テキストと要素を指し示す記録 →
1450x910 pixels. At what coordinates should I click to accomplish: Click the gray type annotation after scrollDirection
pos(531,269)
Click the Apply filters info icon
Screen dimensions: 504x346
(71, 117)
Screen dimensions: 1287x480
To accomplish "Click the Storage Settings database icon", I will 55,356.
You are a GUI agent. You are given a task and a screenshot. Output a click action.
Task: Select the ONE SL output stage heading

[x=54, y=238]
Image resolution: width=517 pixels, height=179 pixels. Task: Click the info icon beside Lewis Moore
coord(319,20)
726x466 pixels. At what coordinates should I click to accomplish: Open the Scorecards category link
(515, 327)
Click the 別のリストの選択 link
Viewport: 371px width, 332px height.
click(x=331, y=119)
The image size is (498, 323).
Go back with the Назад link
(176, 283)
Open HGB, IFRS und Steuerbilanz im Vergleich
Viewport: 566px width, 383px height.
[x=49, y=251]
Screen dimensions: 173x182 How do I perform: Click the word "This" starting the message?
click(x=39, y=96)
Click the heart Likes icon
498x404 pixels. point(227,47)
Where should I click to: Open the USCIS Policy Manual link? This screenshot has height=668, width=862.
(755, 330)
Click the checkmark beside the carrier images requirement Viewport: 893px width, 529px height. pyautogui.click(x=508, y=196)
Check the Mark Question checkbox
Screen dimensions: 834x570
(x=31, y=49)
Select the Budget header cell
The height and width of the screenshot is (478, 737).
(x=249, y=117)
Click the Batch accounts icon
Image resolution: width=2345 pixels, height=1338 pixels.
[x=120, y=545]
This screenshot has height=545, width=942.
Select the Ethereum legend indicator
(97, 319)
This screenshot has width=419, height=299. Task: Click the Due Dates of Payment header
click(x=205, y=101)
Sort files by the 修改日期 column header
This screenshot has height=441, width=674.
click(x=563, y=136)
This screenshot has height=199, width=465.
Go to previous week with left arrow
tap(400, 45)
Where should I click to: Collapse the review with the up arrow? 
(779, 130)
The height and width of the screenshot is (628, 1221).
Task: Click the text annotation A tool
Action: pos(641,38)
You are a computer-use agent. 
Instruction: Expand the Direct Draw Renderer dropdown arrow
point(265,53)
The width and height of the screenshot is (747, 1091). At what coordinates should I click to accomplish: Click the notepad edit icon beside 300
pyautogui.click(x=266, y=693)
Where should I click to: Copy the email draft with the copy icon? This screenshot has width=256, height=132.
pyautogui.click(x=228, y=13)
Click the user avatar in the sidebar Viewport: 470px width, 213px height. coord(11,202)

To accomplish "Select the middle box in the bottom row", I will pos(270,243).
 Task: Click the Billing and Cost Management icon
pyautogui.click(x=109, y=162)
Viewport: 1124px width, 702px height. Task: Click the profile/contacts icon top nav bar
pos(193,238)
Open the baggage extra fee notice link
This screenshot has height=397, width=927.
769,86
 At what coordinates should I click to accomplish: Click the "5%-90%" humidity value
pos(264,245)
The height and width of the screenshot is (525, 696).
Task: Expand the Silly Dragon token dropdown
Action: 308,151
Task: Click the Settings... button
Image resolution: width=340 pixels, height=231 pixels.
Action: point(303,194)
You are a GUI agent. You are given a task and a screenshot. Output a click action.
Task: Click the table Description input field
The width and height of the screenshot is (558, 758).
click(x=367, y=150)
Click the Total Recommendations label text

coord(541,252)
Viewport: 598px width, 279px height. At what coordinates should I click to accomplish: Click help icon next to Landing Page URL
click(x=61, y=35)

設問 →
上の行をすべて、一字一句変えずにそのまま繰り返す。

解答 →
1450x910 pixels. At what coordinates should I click to accomplish: Click the gray type annotation after scrollDirection
pos(531,269)
Click the Apply filters info icon
Screen dimensions: 504x346
(71, 117)
Screen dimensions: 1287x480
To accomplish "Click the Storage Settings database icon", I will 55,356.
You are a GUI agent. You are given a task and a screenshot. Output a click action.
Task: Select the ONE SL output stage heading

[x=54, y=238]
Image resolution: width=517 pixels, height=179 pixels. Task: Click the info icon beside Lewis Moore
coord(319,20)
726x466 pixels. At what coordinates should I click to accomplish: Open the Scorecards category link
(515, 327)
Click the 別のリストの選択 link
Viewport: 371px width, 332px height.
click(x=331, y=119)
The image size is (498, 323).
Go back with the Назад link
(176, 283)
Open HGB, IFRS und Steuerbilanz im Vergleich
Viewport: 566px width, 383px height.
[x=49, y=251]
Screen dimensions: 173x182 How do I perform: Click the word "This" starting the message?
click(x=39, y=96)
Click the heart Likes icon
498x404 pixels. point(227,47)
Where should I click to: Open the USCIS Policy Manual link? This screenshot has height=668, width=862.
(755, 330)
Click the checkmark beside the carrier images requirement Viewport: 893px width, 529px height. pyautogui.click(x=508, y=196)
Check the Mark Question checkbox
Screen dimensions: 834x570
(x=31, y=49)
Select the Budget header cell
The height and width of the screenshot is (478, 737).
(x=249, y=117)
Click the Batch accounts icon
Image resolution: width=2345 pixels, height=1338 pixels.
[x=120, y=545]
This screenshot has height=545, width=942.
Select the Ethereum legend indicator
(97, 319)
This screenshot has width=419, height=299. Task: Click the Due Dates of Payment header
click(x=205, y=101)
Sort files by the 修改日期 column header
This screenshot has height=441, width=674.
click(x=563, y=136)
This screenshot has height=199, width=465.
Go to previous week with left arrow
tap(400, 45)
Where should I click to: Collapse the review with the up arrow? 
(779, 130)
The height and width of the screenshot is (628, 1221).
Task: Click the text annotation A tool
Action: pos(641,38)
You are a computer-use agent. 
Instruction: Expand the Direct Draw Renderer dropdown arrow
point(265,53)
The width and height of the screenshot is (747, 1091). At what coordinates should I click to accomplish: Click the notepad edit icon beside 300
pyautogui.click(x=266, y=693)
Where should I click to: Copy the email draft with the copy icon? This screenshot has width=256, height=132.
pyautogui.click(x=228, y=13)
Click the user avatar in the sidebar Viewport: 470px width, 213px height. coord(11,202)

To accomplish "Select the middle box in the bottom row", I will pos(270,243).
 Task: Click the Billing and Cost Management icon
pyautogui.click(x=109, y=162)
Viewport: 1124px width, 702px height. Task: Click the profile/contacts icon top nav bar
pos(193,238)
Open the baggage extra fee notice link
This screenshot has height=397, width=927.
769,86
 At what coordinates should I click to accomplish: Click the "5%-90%" humidity value
pos(264,245)
The height and width of the screenshot is (525, 696).
Task: Expand the Silly Dragon token dropdown
Action: 308,151
Task: Click the Settings... button
Image resolution: width=340 pixels, height=231 pixels.
Action: point(303,194)
You are a GUI agent. You are given a task and a screenshot. Output a click action.
Task: Click the table Description input field
The width and height of the screenshot is (558, 758).
click(x=367, y=150)
Click the Total Recommendations label text

coord(541,252)
Viewport: 598px width, 279px height. At what coordinates should I click to accomplish: Click help icon next to Landing Page URL
click(x=61, y=35)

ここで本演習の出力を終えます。